Do you ever see her siblings jumping to her defence or her ex husband proclaiming what a great other she is? What type of a woman shows up at 4pm to a book signing hungover dragging her kids behind her!

NeffSaid · 23/09/2018 10:00

I was friends with Lily Allen for a while as a child. In hindsight I felt sorry for her then (I’m not sure I identified it as sympathy then but I hated going round to her house for example, it always felt oddly unsafe and unwelcoming).
I don’t know about now. It seems she’s just passing the crap down to her own kids, which is unfair and awful but so so common. The stillbirth story sounds truly traumatising.

RockYourSocksOff · 23/09/2018 10:01

When I read her Tweet I took it for what it was, a joke! Think it’s been turned into something else by those wishing to cast her in a bad light. There was a tweet which followed in which she states she adores Wolf Alice.

I think she’s ok. Like some of her songs. I’ve not read much about her life. I’ve learned more about her on this thread. I wouldn’t judge someone who I didn’t know though based on a few Mnetters who’ve actually met her.

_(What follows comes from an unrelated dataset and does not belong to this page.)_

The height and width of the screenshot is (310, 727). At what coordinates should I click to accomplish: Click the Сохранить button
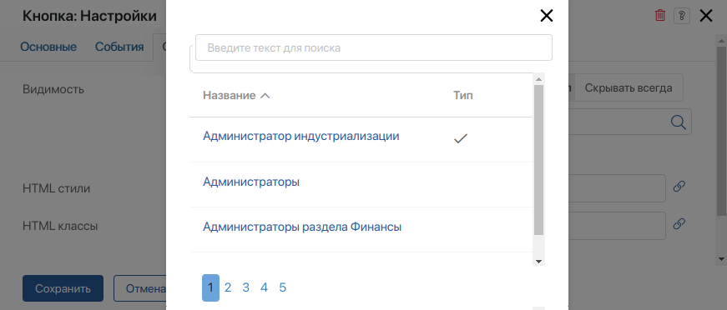[63, 288]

Things she’s said in the past, haven’t we all said daft things in our youth? Things we may regret! I’m just thankful social media wasn’t around in the 70’s and 80’s during my upbringing.

IhatetheArchers · 23/09/2018 10:01

The Daily Mail may hate her, but, judging by the sycophantic interviews and articles, The Guardian love her.

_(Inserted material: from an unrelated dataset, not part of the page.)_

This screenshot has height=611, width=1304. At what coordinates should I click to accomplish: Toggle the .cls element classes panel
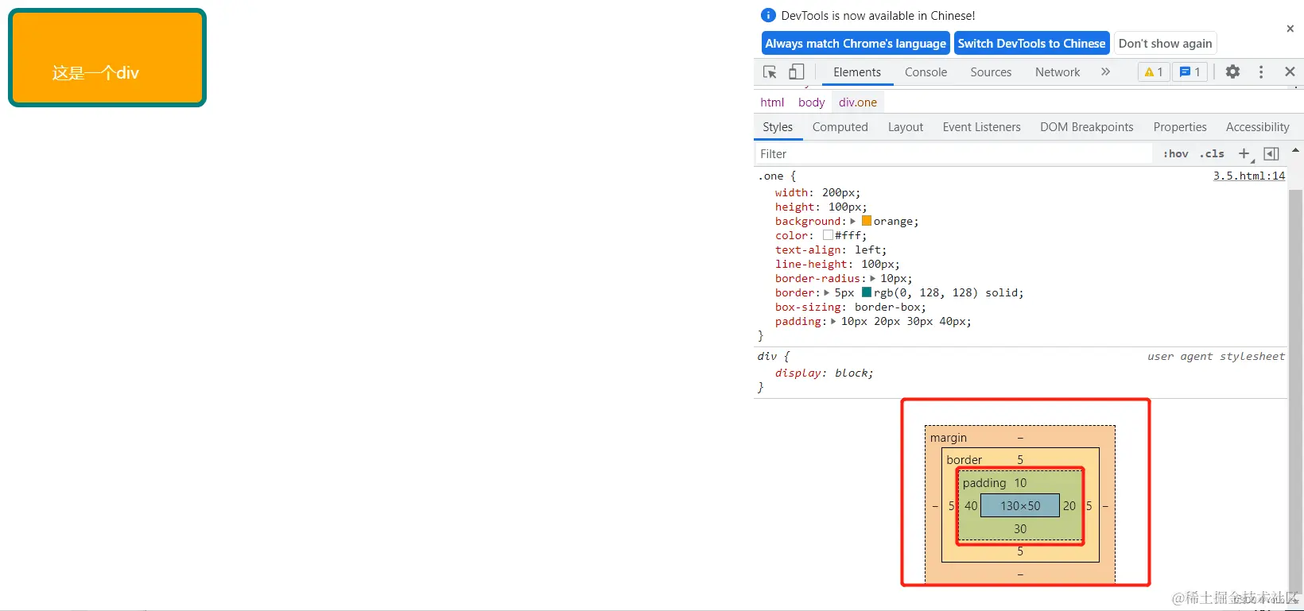[x=1212, y=154]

Along with just about the entire population of the world, I'm not going to read her book, but feel sad for any child that suffers abuse and neglect,, and think that finding funny that your 14 year old child got drunk and had sex with one of your friends funny. Is abhorrent.

BlancheM · 23/09/2018 10:02

I don't agree with any fame by association or attachment to such a travesty as that. I don't know a lot about Adele but from what I saw, she was mucking in with the rest of the effort. She is working class, the working classes are the ones who relate and identify, not privileged people like Lily who appropriates when the agenda suits her. It takes the piss. It's disrespectful. Why was she not fuming before the tragedy happened, when it counted? Why was she not shouting about the fact the residents were complaining at residents meetings and getting behind them then?
Why did she make it about herself and try whipping up conspiracy theories on twitter when newsnight got on a council executive instead of her? People want answers by those accountable, they didn't want to listen to Lily bloody Allen the common people's self appointed patroniser!

LittleBookofCalm · 23/09/2018 10:02

he was 19, i am sure there is more to it.

LittleLionMansMummy · 23/09/2018 10:35

LittleBookofCalm it doesn't matter if he was 19 or 39. He was an adult and she was a minor, therefore it was statutory rape. And her dad laughed about it with his mates. I have no idea what you mean about there being 'more to it' unless you are excusing the act of an adult 'having sex with' a child.

Bluebolt · 23/09/2018 10:39

I can truly believe she had a screwed up childhood which could explain why she is constantly being caught up in lies. But that also means I could never read her memoirs as truths but more of recollections of what she believes as her truths.

PaulHollywoodsSexGut · 23/09/2018 10:52

I don’t know about now. It seems she’s just passing the crap down to her own kids

And that’s why I really can’t abide her but instead of wishing her ill, I wish she would just naff off, sure scratch the creative itch but just under a different name, maybe learn to produce, maybe work for a label, set up her own, but Lily, just stop paving the way for your children really hating you in future by gobbing off about your being so absolutely idiotic since you had them, PND or no PND.

Personally I do feel a scrap of pity for her as she was raised in such a way I truly believe she knows almost no better, she’s hard wired to act recklessly and destructively.

But she’s doing to her children what her parents did to her (making them and their selfish ways the centre of their lives and not her/their other kids it seems) and whether she likes it or not she is making the destructive beat go on.